The lines below starting at the line containing "Task: Select the 上证指数 index title" and ending at the line containing "Task: Click the W" are to be repeated exactly, with both ends kept and nothing else added.

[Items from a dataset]
☆ ☆ ☆ ☆ ☆

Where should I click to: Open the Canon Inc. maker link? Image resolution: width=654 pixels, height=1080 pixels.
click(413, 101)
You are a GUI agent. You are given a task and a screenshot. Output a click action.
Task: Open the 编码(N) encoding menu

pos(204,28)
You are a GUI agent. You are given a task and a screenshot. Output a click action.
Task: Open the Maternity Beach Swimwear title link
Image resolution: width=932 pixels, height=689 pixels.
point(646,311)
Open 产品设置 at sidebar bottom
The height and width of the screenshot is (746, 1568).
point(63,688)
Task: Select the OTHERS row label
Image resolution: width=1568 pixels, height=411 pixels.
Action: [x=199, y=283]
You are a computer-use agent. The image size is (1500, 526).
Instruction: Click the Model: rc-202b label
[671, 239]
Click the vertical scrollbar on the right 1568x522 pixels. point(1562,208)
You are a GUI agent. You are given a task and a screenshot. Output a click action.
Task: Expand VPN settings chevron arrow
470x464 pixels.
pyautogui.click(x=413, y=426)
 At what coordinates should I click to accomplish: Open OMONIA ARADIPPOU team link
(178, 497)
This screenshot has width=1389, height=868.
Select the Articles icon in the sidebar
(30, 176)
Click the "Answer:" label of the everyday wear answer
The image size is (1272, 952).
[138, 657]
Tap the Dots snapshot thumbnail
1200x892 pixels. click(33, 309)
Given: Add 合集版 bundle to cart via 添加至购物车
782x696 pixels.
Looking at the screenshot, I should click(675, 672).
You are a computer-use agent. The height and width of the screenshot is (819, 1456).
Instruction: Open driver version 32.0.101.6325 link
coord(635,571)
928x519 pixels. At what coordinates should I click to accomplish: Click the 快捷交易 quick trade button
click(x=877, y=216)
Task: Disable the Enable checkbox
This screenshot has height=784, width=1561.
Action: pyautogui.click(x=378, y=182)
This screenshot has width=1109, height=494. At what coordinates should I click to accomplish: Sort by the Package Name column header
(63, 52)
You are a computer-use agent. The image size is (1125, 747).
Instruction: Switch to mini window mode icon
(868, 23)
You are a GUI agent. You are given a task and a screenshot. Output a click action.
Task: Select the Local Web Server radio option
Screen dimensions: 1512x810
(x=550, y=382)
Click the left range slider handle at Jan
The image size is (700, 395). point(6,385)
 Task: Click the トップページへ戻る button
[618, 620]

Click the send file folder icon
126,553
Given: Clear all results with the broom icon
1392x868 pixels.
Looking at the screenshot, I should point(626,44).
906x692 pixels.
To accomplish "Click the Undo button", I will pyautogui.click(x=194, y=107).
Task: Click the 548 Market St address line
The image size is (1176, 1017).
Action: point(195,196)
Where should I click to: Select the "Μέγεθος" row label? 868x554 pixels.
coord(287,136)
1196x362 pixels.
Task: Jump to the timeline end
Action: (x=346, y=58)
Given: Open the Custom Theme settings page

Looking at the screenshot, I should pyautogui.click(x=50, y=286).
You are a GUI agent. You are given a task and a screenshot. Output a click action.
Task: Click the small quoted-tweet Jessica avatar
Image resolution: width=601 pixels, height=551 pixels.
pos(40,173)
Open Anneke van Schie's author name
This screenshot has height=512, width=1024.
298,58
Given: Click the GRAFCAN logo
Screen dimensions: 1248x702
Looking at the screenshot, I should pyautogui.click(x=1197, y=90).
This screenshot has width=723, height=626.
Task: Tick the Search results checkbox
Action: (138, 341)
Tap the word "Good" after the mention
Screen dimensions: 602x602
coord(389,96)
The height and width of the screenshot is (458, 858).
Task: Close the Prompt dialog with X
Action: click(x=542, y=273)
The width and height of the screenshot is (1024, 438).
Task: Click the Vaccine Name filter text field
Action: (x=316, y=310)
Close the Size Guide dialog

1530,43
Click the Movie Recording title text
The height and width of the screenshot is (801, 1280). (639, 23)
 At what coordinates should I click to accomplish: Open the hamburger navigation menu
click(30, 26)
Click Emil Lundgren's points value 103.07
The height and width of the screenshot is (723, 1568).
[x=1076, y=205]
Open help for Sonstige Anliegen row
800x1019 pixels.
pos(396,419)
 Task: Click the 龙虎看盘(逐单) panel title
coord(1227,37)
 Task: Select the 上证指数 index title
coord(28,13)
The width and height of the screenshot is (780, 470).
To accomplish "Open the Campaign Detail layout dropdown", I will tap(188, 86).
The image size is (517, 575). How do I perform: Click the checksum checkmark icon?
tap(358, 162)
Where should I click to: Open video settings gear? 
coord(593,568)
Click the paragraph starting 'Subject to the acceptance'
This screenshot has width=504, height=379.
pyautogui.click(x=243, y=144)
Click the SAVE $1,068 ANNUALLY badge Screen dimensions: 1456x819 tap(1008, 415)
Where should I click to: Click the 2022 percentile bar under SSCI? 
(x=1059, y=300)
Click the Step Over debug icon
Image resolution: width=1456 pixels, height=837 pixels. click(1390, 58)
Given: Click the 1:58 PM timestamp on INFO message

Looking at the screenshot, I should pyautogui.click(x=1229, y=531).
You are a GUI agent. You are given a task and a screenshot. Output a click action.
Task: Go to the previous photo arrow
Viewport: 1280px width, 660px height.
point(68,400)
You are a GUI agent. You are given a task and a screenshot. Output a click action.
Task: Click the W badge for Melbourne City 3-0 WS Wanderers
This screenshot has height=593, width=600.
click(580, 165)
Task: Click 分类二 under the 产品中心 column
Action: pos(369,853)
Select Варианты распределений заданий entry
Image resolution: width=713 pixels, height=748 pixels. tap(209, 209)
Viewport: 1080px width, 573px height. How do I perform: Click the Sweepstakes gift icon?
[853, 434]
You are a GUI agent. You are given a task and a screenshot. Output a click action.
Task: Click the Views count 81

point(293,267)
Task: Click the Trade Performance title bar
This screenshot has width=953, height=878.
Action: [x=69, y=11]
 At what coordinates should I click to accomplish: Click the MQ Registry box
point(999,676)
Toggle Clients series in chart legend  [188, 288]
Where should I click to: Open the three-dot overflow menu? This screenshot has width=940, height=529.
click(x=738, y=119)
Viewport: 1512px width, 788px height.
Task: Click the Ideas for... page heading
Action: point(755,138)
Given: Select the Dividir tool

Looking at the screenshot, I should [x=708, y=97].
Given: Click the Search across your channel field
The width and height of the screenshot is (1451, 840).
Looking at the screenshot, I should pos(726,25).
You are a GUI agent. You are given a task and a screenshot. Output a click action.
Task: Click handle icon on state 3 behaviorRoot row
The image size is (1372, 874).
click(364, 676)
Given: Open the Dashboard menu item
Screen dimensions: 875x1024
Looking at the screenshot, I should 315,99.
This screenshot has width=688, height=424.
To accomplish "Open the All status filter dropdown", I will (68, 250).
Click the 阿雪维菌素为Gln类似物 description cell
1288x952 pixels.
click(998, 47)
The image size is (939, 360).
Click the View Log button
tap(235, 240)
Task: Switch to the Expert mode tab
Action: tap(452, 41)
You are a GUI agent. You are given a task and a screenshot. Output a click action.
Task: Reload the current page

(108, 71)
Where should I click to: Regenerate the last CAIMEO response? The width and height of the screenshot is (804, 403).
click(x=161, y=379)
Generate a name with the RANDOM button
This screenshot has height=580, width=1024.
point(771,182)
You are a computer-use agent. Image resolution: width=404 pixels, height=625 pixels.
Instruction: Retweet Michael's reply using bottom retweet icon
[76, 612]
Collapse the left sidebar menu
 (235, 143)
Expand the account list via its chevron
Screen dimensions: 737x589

☆ ☆ ☆ ☆ ☆

Result for this exercise:
 Task: Select the 上证指数 index title
coord(28,13)
The width and height of the screenshot is (780, 470).
To accomplish "Open the Campaign Detail layout dropdown", I will tap(188, 86).
The image size is (517, 575). How do I perform: Click the checksum checkmark icon?
tap(358, 162)
Where should I click to: Open video settings gear? 
coord(593,568)
Click the paragraph starting 'Subject to the acceptance'
This screenshot has width=504, height=379.
pyautogui.click(x=243, y=144)
Click the SAVE $1,068 ANNUALLY badge Screen dimensions: 1456x819 tap(1008, 415)
Where should I click to: Click the 2022 percentile bar under SSCI? 
(x=1059, y=300)
Click the Step Over debug icon
Image resolution: width=1456 pixels, height=837 pixels. click(1390, 58)
Given: Click the 1:58 PM timestamp on INFO message

Looking at the screenshot, I should pyautogui.click(x=1229, y=531).
You are a GUI agent. You are given a task and a screenshot. Output a click action.
Task: Go to the previous photo arrow
Viewport: 1280px width, 660px height.
point(68,400)
You are a GUI agent. You are given a task and a screenshot. Output a click action.
Task: Click the W badge for Melbourne City 3-0 WS Wanderers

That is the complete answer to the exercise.